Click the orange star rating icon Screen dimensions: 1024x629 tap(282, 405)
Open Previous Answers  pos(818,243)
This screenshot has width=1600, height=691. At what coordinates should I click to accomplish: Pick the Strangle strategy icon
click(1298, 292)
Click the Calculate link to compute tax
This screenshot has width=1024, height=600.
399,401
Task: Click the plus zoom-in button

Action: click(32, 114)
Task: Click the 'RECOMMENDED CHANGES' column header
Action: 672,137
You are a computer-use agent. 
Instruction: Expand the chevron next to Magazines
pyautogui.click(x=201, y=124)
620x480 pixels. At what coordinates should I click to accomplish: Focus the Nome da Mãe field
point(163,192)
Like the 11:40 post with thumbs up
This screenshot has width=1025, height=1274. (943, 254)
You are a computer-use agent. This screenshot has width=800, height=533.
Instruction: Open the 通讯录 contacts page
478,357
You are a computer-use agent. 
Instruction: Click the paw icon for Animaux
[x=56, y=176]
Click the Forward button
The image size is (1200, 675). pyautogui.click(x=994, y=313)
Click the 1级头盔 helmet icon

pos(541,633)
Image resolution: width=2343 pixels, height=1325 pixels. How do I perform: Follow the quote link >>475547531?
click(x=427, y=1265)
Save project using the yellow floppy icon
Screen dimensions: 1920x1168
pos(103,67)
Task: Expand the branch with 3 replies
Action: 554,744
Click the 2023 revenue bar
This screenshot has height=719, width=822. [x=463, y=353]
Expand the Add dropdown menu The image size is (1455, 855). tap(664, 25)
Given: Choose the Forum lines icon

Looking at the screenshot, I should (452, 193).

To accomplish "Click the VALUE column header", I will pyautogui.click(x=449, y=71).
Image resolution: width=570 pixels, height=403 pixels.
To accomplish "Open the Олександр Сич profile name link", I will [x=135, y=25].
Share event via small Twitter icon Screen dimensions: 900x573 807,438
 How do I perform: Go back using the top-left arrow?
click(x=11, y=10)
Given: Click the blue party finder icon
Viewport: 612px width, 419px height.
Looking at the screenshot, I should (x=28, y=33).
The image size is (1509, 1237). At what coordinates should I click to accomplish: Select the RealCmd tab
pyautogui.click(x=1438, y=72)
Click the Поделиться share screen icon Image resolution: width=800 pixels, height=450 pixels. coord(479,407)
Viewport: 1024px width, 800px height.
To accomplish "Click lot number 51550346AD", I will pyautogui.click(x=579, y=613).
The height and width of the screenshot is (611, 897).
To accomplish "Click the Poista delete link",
++++++
* _What you need to do_
Reproduce each line from the records that contains the word "will".

* _Your response_
To accomplish "Click the VALUE column header", I will pyautogui.click(x=449, y=71).
To accomplish "Open the Олександр Сич profile name link", I will [x=135, y=25].
To accomplish "Click lot number 51550346AD", I will pyautogui.click(x=579, y=613).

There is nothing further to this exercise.